The importance of philosophy in the pursuit of happiness

Because the young Frankl knew that suffering and conflict exists, but he believed that through a combination of philosophy and knowledge in psychology it is possible to achieve an adjustment between what is experienced and the way in which you think about it so as not to fall into unhappiness. During his years of training among the followers of Adler, Viktor Frankl came into contact with Rudolf Allers, which would lead him to develop a type of existential psychology that we know today as logotherapy.

Thus, although Viktor Frankl ended his academic relationship with Adler years later, the idea that well-being and mental health have much to do with the way in which life is given meaning was deeply rooted in the philosophy of this psychiatrist. But what would lead him to reaffirm his convictions was a terrible and potentially traumatic experience: his passage through the Nazi concentration camps.

Viktor Frankl as a holocaust survivor

During his years as a student, Viktor Frankl had many opportunities to get acquainted with the pain.
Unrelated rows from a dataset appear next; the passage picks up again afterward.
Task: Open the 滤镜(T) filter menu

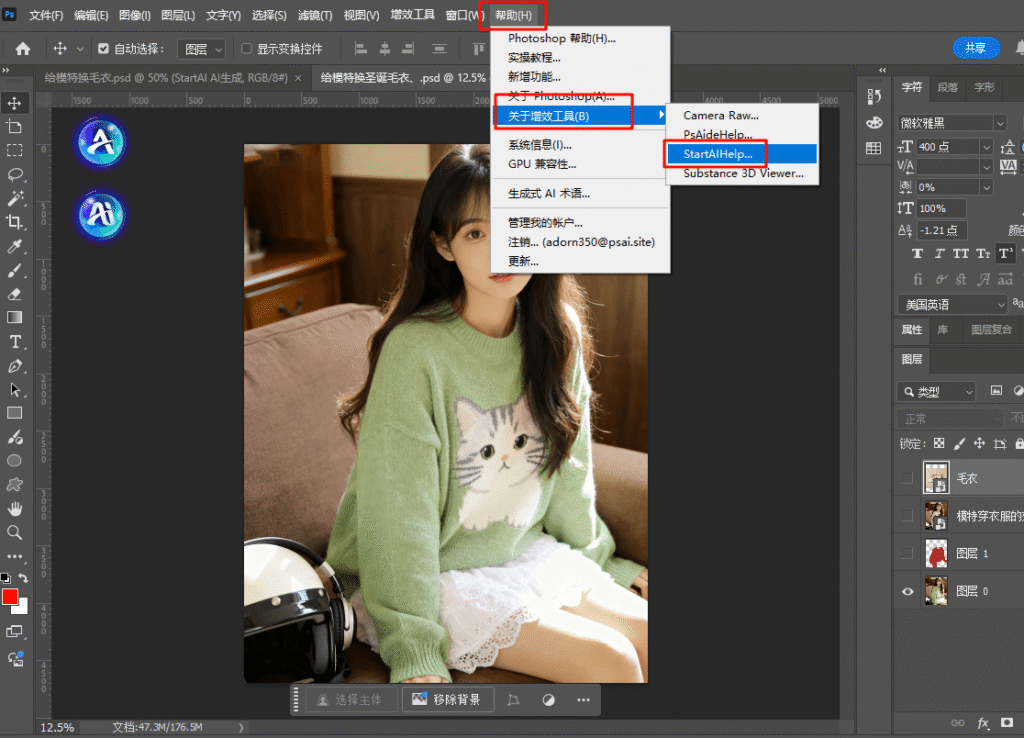Action: pos(316,16)
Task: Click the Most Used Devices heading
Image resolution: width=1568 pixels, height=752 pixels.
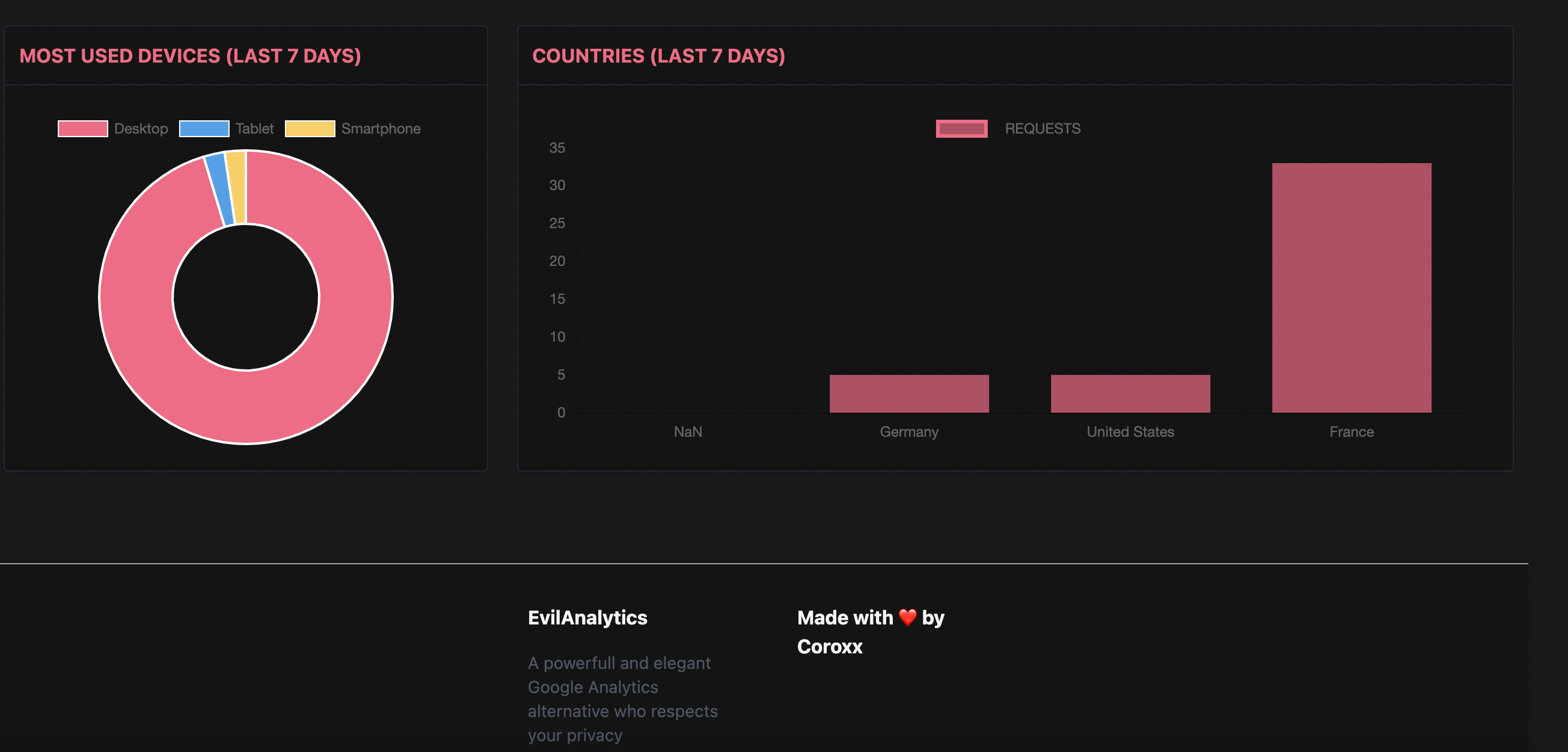Action: tap(190, 56)
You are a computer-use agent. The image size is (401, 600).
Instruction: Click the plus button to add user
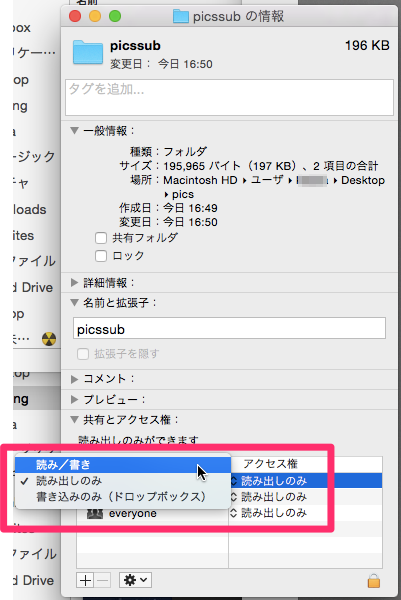85,580
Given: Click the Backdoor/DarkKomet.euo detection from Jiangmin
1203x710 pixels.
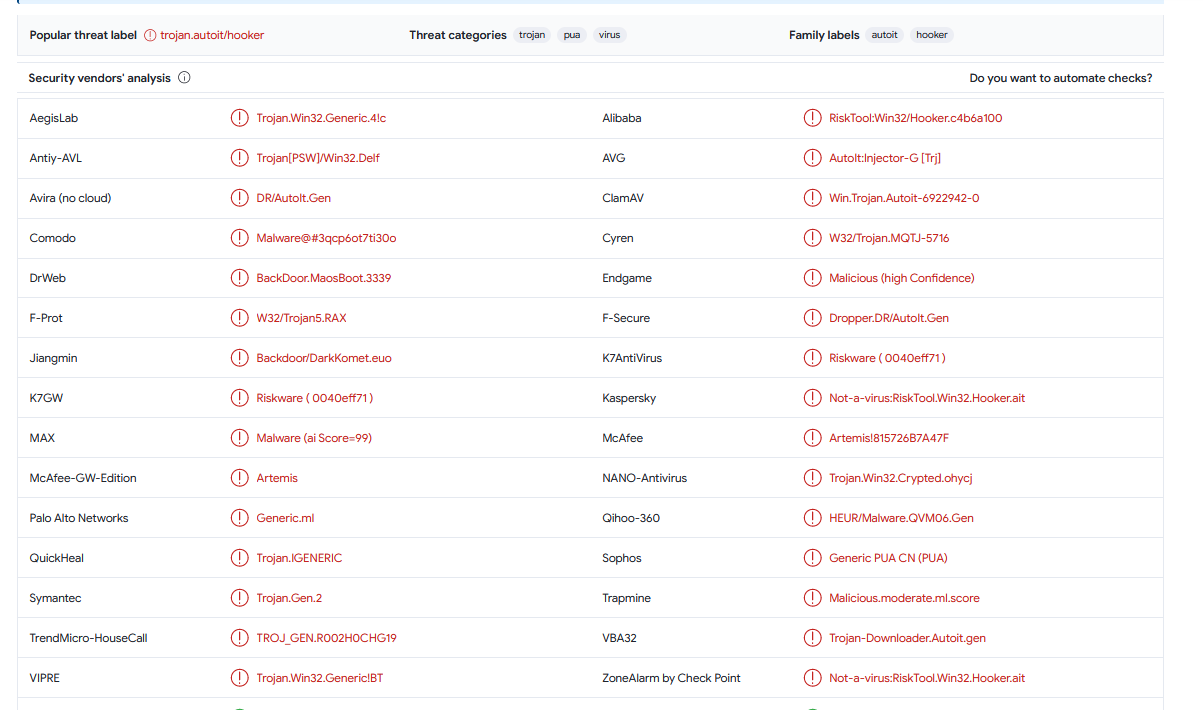Looking at the screenshot, I should click(324, 358).
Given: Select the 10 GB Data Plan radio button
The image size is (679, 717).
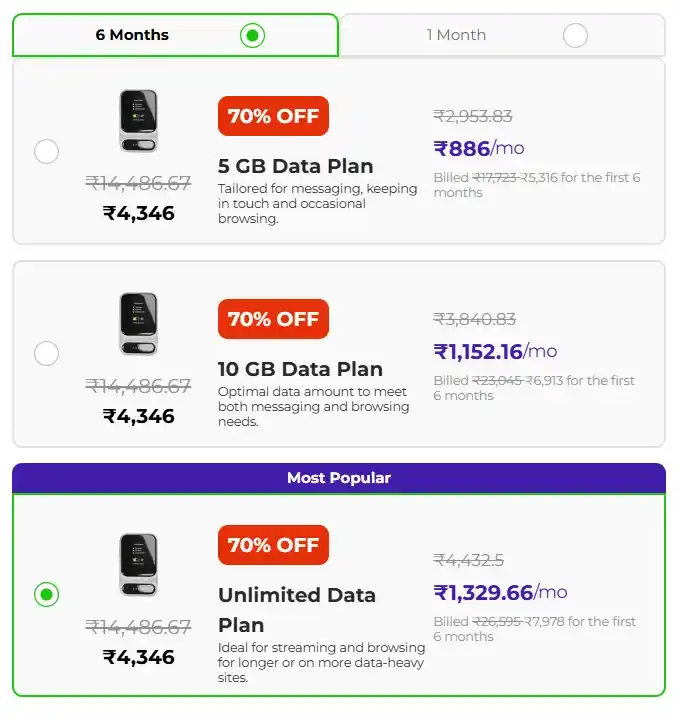Looking at the screenshot, I should pos(46,353).
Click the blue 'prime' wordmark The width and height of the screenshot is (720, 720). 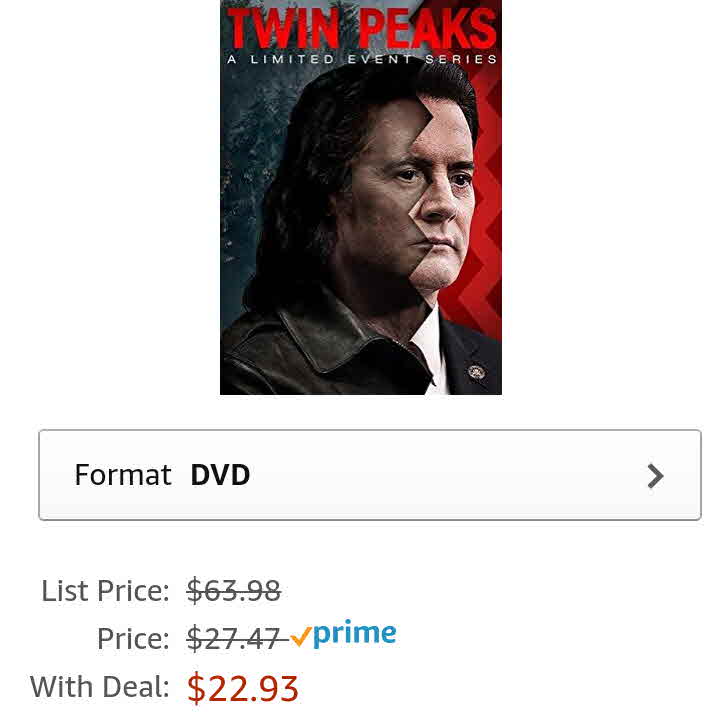pyautogui.click(x=354, y=634)
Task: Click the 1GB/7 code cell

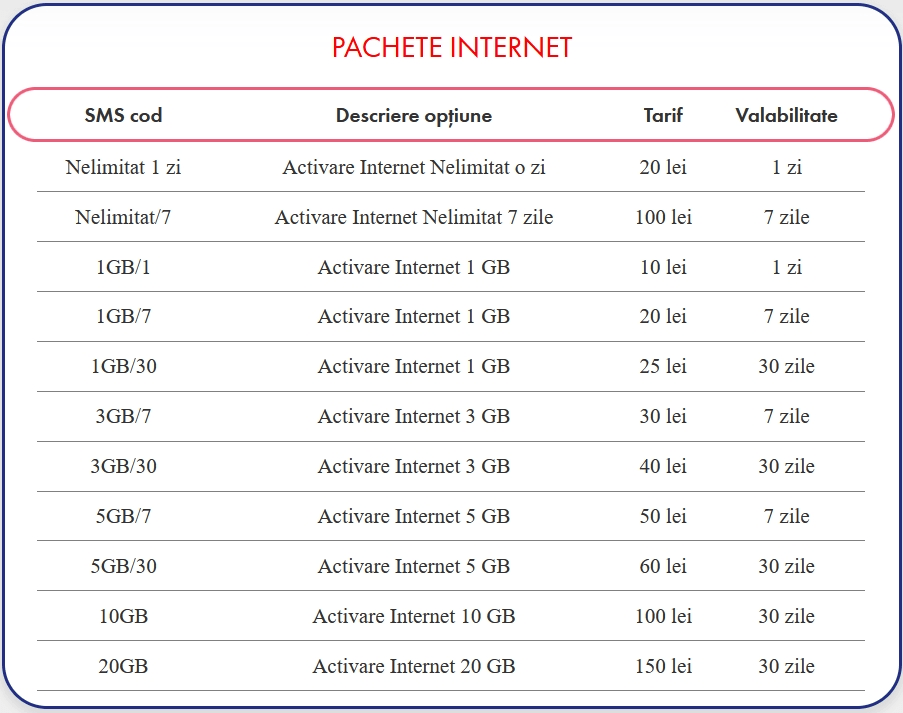Action: click(123, 317)
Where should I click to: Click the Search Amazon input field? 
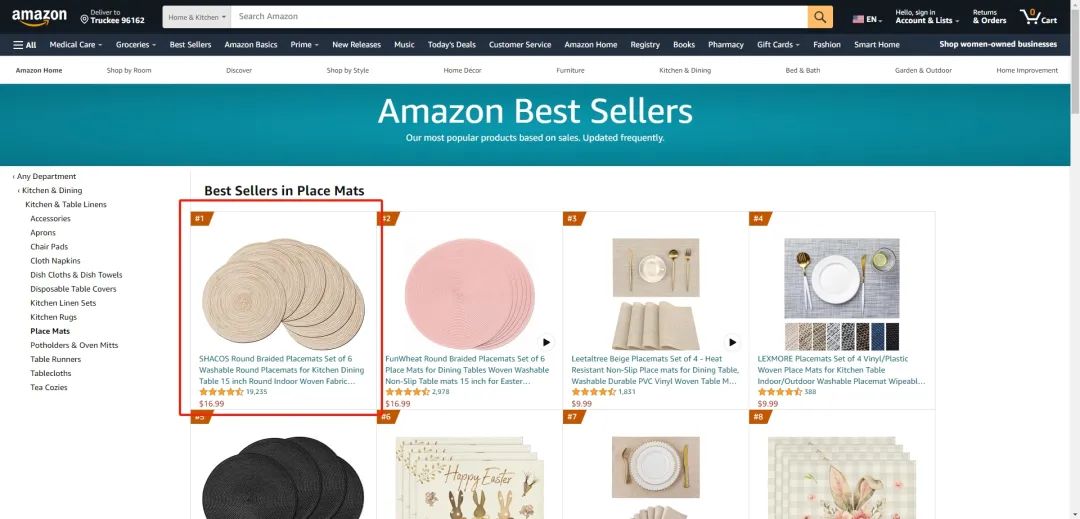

In fact, we wanted to specialize in the study and treatment of depression and the prevention of suicide, which led him to offer support services to students with excessive stress and, during the 1930s, he treated many patients at risk of committing suicide. From 1938, however, began to be increasingly cornered by the rise of Nazism.

In 1942, after being forced to work in the only hospital in the area where Jews could work, Viktor was deported to a ghetto, and from there to a series of concentration camps, including Auschwitz . Most of his family, including his wife, died in the network of extermination camps, and Viktor Frankl had to work in conditions of slavery until the camp he was in was released in 1945.

Man's Search for Meaning

After the end of the war, Viktor Frankl he discovered that many of the people he loved had died, but he found a way to fit these losses . According to him, the simple fact of discovering the meaning of suffering makes it experience in a much more bearable way, causing it to become incorporated into the narrative of one's life story as another element, something that does not stop it from happening page and can be pulled forward.

This idea, which in fact coincides in large part with the principles of the existentialist philosophy of Jean-Paul Sartre and other thinkers, was shaped by Viktor Frankl in his best-known work: The Man in Search of Meaning, published in 1946, which also is a book that serves as an introduction to speech therapy.

The theories of Viktor Frankl, today

Viktor Frankl's work draws on influences that can be traced back to hundreds of years ago, when Eastern religious leaders talked about how to deal with suffering by changing the way people think about him and when the ascetics of ancient Greece taught to give up Preconceived ideas about what generates desire and what does not. In fact, his contributions to psychology are less important the more we stick to the idea that psychology must be a science based on measurement and experimentation.

However, the intellectual filter that Viktor Frankl supposed has not had logotherapy as his only product: it can also be considered that his first works on existential analysis have laid the foundations of humanistic psychology popularized by people like Carl Rogers or Abraham Maslow and that more recently has illuminated the positive psychology , oriented to investigate topics such as self-realization, the attainment of vital goals and happiness.

You can consult the books that Viktor Frankl wrote through this link.


Viktor Frankl: Logotherapy and Man's Search for Meaning (May 2021).